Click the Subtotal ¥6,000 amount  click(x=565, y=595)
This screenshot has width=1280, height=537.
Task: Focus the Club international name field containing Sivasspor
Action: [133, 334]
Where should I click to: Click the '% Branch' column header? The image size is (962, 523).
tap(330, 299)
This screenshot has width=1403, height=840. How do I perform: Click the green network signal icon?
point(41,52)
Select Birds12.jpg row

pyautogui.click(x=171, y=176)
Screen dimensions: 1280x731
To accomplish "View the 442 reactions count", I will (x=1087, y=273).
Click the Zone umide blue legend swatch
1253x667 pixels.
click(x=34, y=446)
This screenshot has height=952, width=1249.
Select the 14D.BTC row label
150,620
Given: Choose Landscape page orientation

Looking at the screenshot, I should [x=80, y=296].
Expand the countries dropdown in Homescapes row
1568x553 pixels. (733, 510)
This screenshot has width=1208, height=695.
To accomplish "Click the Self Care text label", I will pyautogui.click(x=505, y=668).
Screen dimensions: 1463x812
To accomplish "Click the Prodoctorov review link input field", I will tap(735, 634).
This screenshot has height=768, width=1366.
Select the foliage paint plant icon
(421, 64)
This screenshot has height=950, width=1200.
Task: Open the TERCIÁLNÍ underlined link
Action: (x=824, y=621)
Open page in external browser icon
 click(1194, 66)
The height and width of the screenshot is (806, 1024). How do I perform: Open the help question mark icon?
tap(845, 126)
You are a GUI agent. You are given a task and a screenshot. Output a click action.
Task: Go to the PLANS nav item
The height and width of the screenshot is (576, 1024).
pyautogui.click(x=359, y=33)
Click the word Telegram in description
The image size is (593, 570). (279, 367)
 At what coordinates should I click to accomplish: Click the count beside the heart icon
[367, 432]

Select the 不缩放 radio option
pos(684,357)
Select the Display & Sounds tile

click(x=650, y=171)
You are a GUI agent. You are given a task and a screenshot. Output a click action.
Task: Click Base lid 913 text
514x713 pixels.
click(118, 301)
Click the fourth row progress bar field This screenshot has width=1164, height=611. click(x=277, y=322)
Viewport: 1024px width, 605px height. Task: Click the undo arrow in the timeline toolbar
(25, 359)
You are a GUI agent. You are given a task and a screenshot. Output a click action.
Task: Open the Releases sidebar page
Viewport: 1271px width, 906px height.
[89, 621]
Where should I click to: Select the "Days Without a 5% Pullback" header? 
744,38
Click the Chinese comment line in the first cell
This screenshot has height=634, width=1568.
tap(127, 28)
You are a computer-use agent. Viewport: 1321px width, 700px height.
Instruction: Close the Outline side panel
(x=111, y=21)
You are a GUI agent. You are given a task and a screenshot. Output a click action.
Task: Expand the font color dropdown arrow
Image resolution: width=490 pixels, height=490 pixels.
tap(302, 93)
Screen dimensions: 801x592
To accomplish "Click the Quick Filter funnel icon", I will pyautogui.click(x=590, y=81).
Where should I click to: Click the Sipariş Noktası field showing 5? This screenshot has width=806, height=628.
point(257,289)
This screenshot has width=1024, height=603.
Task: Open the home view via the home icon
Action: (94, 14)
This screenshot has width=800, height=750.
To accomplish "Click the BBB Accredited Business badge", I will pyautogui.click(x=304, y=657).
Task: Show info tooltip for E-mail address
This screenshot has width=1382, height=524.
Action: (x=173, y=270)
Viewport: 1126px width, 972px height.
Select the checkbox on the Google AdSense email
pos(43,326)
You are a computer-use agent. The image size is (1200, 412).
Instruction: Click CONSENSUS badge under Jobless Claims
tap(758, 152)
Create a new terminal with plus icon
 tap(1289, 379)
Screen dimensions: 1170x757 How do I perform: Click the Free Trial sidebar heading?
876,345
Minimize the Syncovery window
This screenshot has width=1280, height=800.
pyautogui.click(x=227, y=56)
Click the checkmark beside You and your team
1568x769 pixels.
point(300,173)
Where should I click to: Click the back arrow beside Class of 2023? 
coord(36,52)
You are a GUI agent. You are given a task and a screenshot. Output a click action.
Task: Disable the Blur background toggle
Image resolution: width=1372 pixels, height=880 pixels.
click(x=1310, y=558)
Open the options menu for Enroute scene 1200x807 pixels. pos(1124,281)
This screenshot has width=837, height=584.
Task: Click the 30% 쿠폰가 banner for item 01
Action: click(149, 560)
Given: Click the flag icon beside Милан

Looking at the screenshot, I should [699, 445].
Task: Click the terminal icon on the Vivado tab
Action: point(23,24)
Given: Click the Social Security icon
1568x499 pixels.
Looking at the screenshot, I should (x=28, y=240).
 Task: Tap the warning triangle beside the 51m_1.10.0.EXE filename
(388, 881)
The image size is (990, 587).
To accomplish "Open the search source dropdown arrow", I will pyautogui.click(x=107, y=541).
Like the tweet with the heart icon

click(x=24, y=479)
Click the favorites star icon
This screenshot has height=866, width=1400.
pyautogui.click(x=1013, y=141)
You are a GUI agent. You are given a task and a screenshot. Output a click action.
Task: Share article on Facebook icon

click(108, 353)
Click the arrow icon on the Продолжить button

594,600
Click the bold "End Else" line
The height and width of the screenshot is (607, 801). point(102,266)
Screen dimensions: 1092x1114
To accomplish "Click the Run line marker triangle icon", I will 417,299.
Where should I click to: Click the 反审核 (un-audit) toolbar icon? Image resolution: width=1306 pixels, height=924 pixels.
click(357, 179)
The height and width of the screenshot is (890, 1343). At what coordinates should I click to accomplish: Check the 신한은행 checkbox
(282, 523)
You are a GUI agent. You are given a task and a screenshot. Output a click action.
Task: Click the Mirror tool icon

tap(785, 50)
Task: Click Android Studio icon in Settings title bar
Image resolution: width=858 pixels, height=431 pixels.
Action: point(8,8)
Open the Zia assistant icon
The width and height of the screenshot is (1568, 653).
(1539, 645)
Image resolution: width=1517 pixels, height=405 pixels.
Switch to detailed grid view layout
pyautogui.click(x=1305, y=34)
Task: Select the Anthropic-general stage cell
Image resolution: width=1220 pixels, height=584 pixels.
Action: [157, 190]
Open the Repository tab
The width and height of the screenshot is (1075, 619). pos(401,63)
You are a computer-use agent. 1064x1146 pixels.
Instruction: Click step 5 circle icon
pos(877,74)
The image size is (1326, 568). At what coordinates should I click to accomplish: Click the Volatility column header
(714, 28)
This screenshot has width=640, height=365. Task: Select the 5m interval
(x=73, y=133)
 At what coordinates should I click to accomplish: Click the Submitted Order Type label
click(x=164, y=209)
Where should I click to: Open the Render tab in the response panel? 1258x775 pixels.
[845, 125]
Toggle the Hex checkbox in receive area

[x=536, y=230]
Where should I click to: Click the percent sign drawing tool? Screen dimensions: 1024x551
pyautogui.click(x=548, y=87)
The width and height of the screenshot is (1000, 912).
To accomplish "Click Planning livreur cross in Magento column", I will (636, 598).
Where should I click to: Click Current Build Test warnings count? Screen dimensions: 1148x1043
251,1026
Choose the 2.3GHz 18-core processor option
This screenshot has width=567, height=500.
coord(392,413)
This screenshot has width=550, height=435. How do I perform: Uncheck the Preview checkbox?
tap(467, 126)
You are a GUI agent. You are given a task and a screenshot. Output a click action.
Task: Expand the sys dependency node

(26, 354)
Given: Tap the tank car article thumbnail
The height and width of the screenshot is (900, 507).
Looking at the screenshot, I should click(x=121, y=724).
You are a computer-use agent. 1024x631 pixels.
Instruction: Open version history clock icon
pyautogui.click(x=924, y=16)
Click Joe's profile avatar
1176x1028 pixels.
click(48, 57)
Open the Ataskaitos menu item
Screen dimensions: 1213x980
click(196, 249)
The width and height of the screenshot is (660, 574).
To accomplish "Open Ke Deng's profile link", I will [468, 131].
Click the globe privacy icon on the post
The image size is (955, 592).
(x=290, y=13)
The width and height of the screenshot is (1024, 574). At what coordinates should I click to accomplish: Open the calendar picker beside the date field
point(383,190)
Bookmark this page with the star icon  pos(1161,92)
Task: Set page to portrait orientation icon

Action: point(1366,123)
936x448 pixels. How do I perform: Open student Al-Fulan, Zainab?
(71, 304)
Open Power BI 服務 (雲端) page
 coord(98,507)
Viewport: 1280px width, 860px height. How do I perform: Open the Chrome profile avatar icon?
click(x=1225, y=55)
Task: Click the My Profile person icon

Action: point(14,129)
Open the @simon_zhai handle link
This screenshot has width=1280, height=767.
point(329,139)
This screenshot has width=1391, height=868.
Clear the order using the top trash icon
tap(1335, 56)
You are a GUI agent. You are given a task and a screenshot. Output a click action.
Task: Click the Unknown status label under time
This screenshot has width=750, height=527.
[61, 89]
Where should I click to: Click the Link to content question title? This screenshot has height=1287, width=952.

##############################

• EXERCISE DETAILS: Copy each line of the listing that holds the word "title".

• RESPONSE AREA:
Task: Click Android Studio icon in Settings title bar
Where should I click to: Click the Link to content question title? This screenshot has height=1287, width=952.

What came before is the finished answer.